INPUT FOR THIS TASK
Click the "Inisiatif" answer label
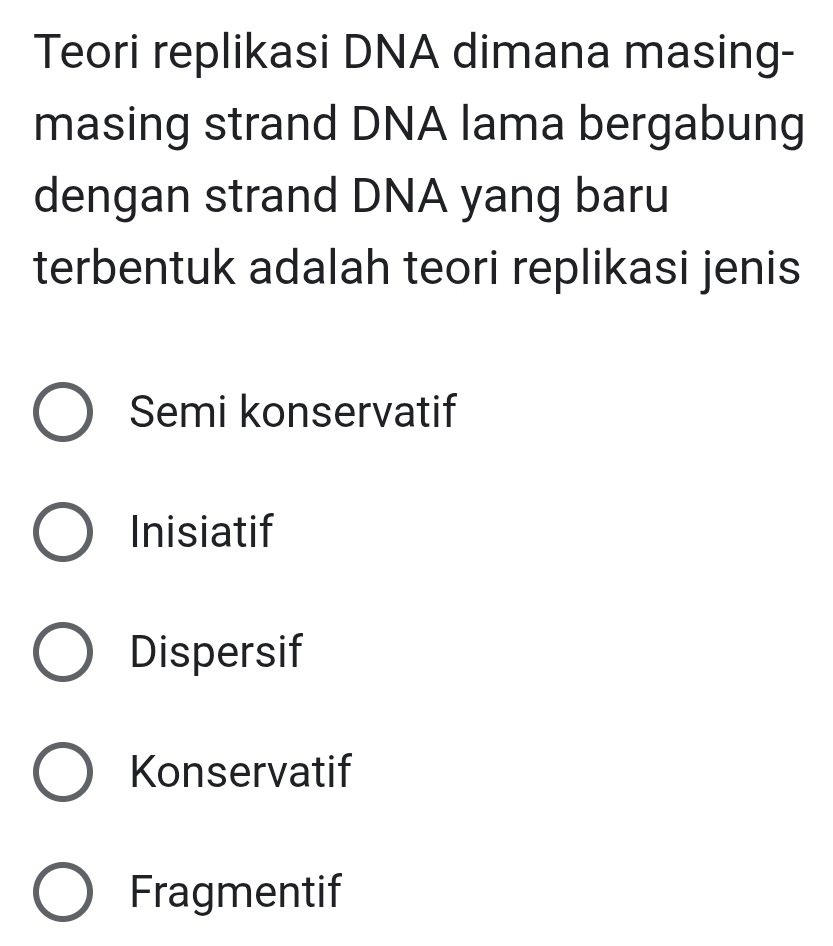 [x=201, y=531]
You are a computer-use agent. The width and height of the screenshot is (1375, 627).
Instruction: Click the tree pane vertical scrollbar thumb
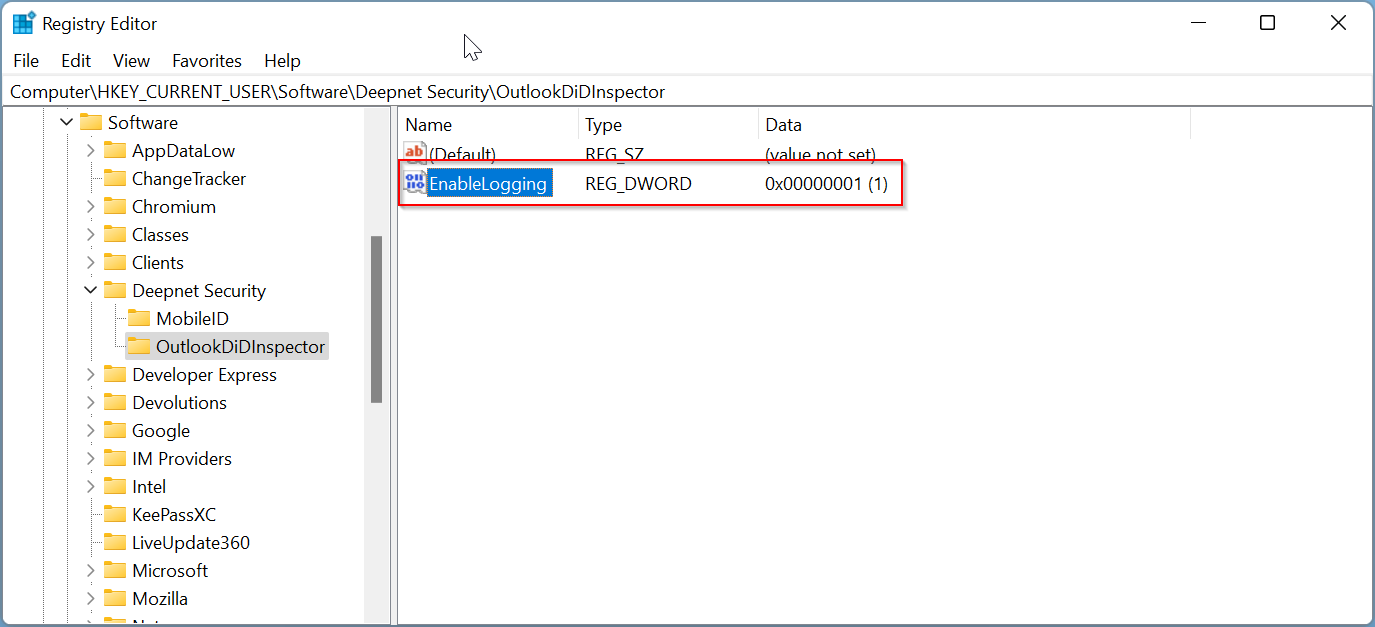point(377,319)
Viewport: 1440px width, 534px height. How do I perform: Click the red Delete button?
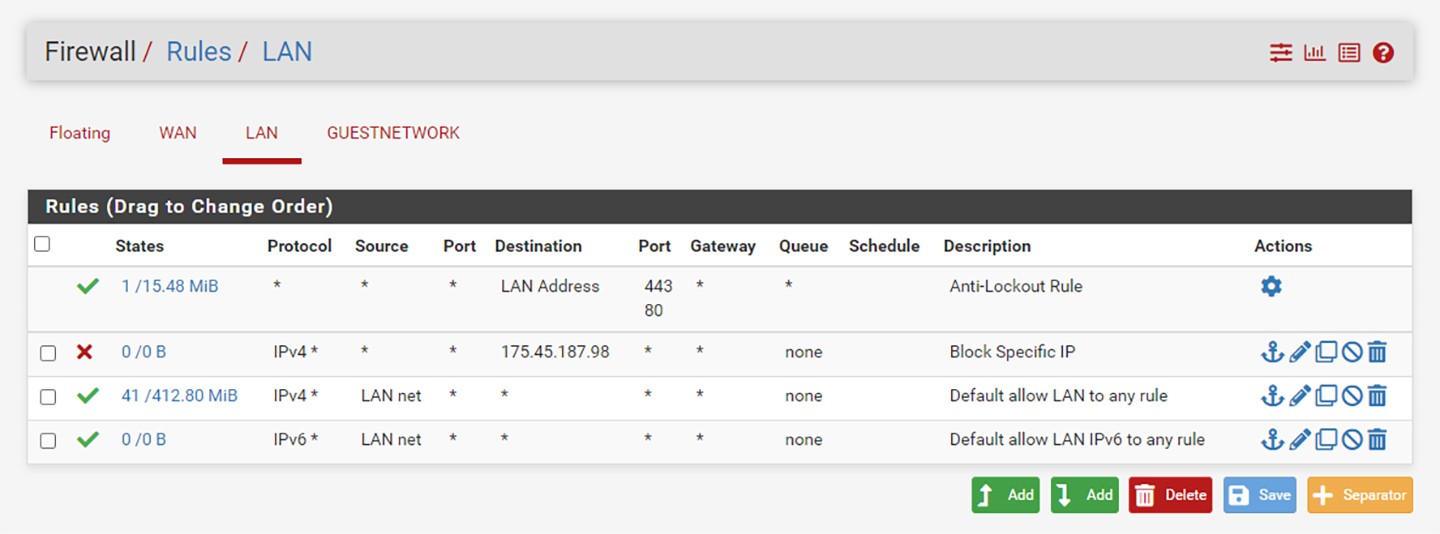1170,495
--
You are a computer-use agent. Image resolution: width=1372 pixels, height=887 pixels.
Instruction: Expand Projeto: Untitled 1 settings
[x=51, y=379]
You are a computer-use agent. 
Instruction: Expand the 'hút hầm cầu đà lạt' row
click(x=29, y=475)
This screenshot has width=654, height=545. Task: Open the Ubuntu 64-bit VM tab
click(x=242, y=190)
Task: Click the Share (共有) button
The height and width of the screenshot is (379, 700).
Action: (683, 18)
---
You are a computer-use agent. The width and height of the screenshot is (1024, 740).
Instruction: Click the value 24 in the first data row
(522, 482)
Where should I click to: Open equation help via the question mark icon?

WHAT IS BEING ASKED
Return only those lines of the records that contain the string "agent".

SOLVED PROBLEM
You are a computer-use agent. The width and height of the screenshot is (1375, 627).
You are a computer-use agent. Image resolution: width=1372 pixels, height=887 pixels.
You are a computer-use agent. 
You are a computer-use agent. The width and height of the screenshot is (1024, 740).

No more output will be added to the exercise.